* **Extract provided**:

Hacker News new | past | comments | ask | show | jobs | submit login
The gamification of reading is changing how we approach books (shondaland.com)
102 points by oidar on Aug 4, 2023 | hide | past | favorite | 61 comments



"People forcing themselves to excessively partake in an activity in order to impress strangers find they're having a miserable time". A very shocking discovery

Meanwhile those of us doing things because we enjoy them haven't even heard of these "influencers" or their games. "We" is a lot smaller than those in a bubble think

Though perhaps I'm being a bit disingenuous, since people who are more interested in being visibly "A Book Person" than actually reading have been a phenomenon since way before the internet, and is obviously part of a much broader category of posturing that's presumably existed as long as language has. As with most things, the internet has just amplified basic human flaws in a feedback loop


I struggle with understanding other people on this topic.

* **Set exercise**:
Write out the comment thread's passage between "Meanwhile those of" and "on this topic.", inclusive, swapping "influencers" for "trendsetters".

* **Supplied data**:

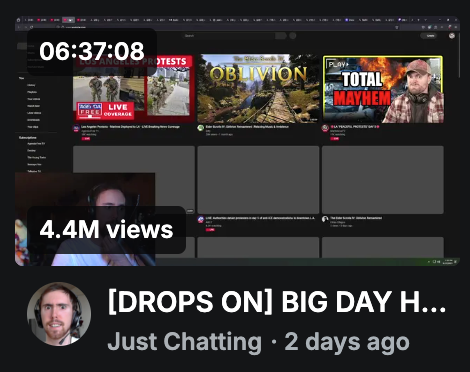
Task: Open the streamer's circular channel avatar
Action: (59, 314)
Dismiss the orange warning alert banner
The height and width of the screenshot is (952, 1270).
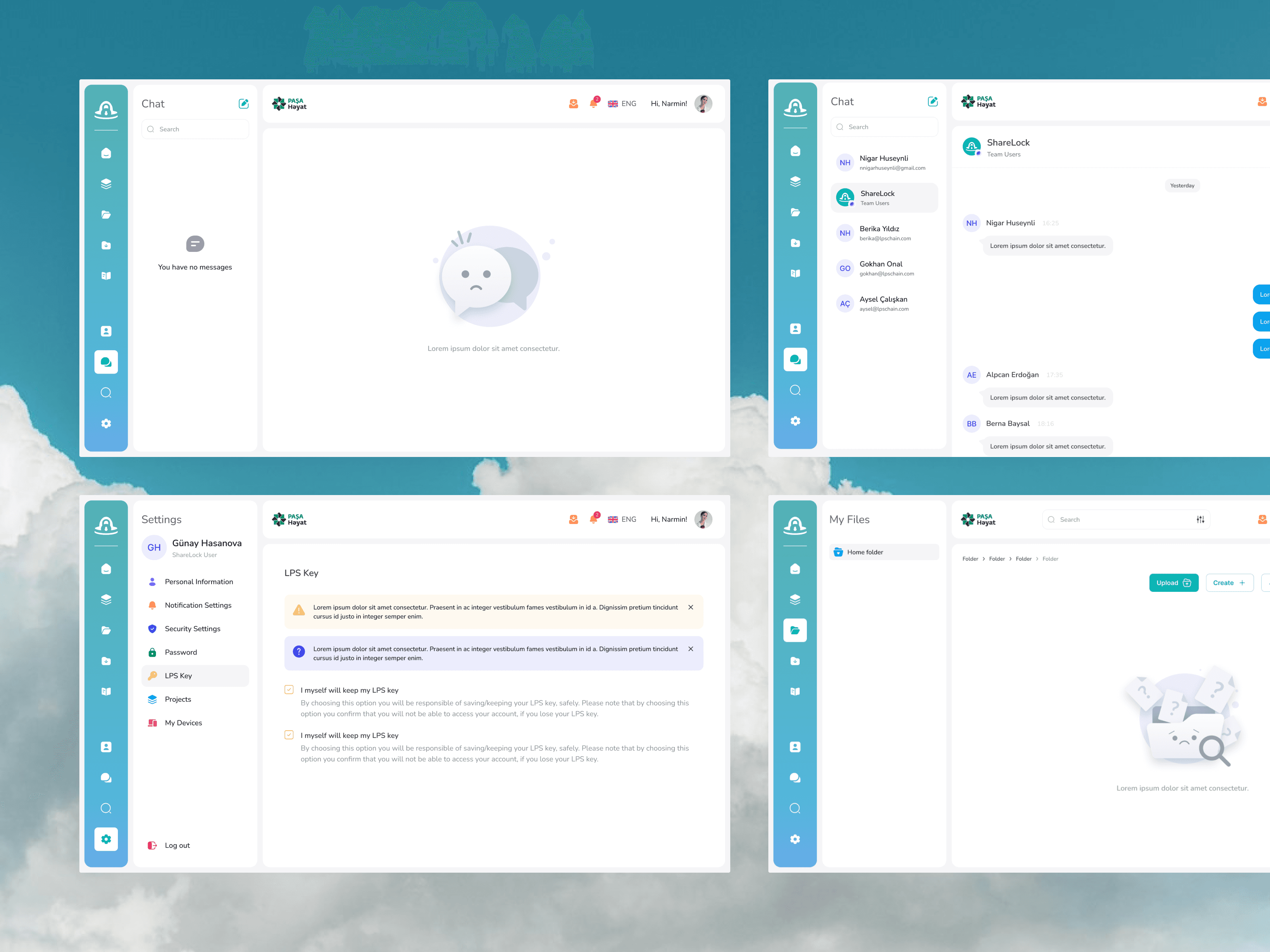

* **Task answer**:
Meanwhile those of us doing things because we enjoy them haven't even heard of these "trendsetters" or their games. "We" is a lot smaller than those in a bubble think

Though perhaps I'm being a bit disingenuous, since people who are more interested in being visibly "A Book Person" than actually reading have been a phenomenon since way before the internet, and is obviously part of a much broader category of posturing that's presumably existed as long as language has. As with most things, the internet has just amplified basic human flaws in a feedback loop


I struggle with understanding other people on this topic.